Marta had been awoken as usual by their antennae softly stroking her on the inner wrist. They seemed to wait until they were sure she was awake before crawling up her arm. They stroked her arm again just inside the elbow. She suspected they were administering a local anaesthetic.  She waited with the usual sense of dread for the tiny pin pricks as they probed. There were always just three of them.  Were they the same three ants every day? She couldn't tell. They were on the large size for ants, but ants they were, although their proboscides was more mosquito like than  that of any ant.  It was over in a few minutes. They waddled off with the bags inside their legs full of her blood. They disappeared under the door.  There was no keeping them out. They could fire off acid to dissolve any lock, any door, and leave humans a pulpy heap if they resisted or tried to fight back.

They always made Marta think of the ants on the rose bushes she observed as a child, herding and milking aphids. Such a benign fascinating scene, so unlike the horror she was now experiencing.

Marta looked down from her office to the streets below. Washington was in ruins, the city crumbling. Nature had seriously begun to take over. It also looked incredibly clean, no longer grimy with rubbish everywhere.
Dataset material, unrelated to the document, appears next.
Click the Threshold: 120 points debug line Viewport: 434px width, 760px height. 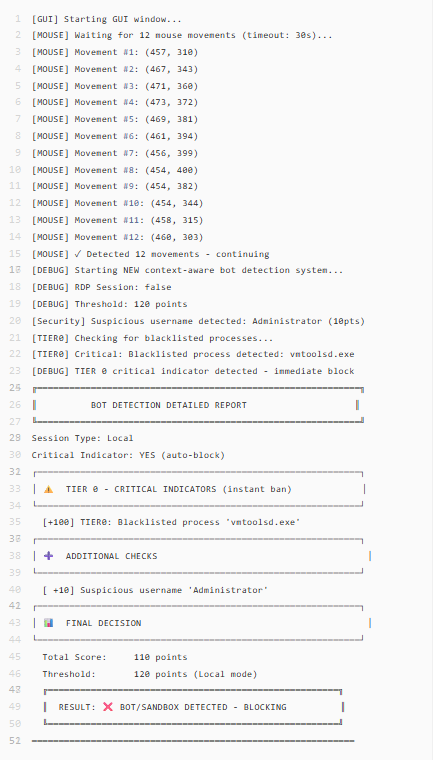[x=110, y=304]
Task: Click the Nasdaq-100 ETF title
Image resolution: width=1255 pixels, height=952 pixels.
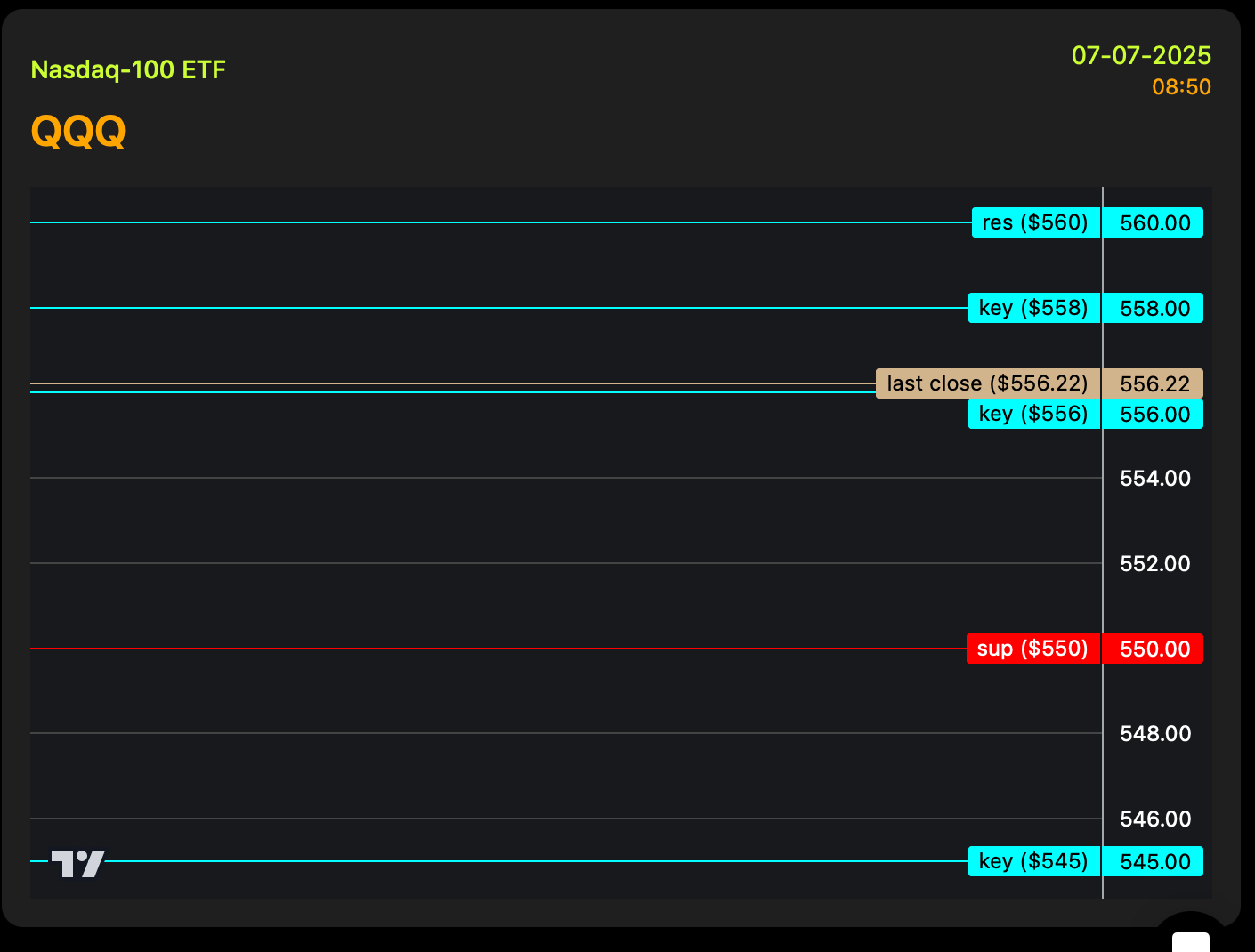Action: [x=128, y=69]
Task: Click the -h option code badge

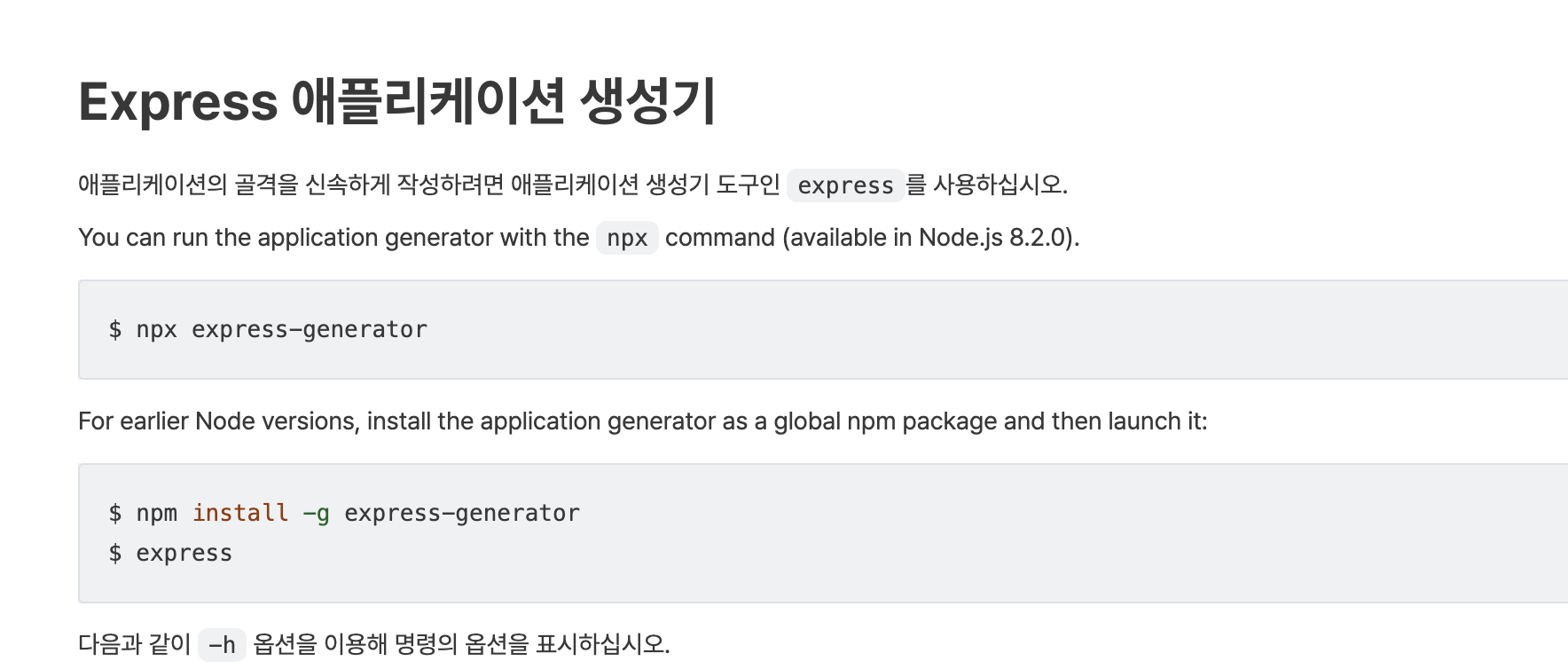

There were few people to be seen in the streets and only the odd car being driven about, where once, not so long ago, she could look down and see the streets teaming with people and cars. Ironically, from that height the traffic, people and cars, had looked like ants streaming from their 
 nests. It made her smile. Once the great apex predators, now just prey to ants.

The ants had become well established before anyone had any inkling that something was amiss. Marta and her staff in the Environment Protection Agency blamed themselves for missing the event. Media reports had come in of small towns being invaded by ants, but they had largely been ignored. It was just another one day news wonder.  They had seen it all before, “killer bees”, birds falling out of the sky, and the like. Pest control people had been called in and pesticide bombs used but the ants seem unaffected.  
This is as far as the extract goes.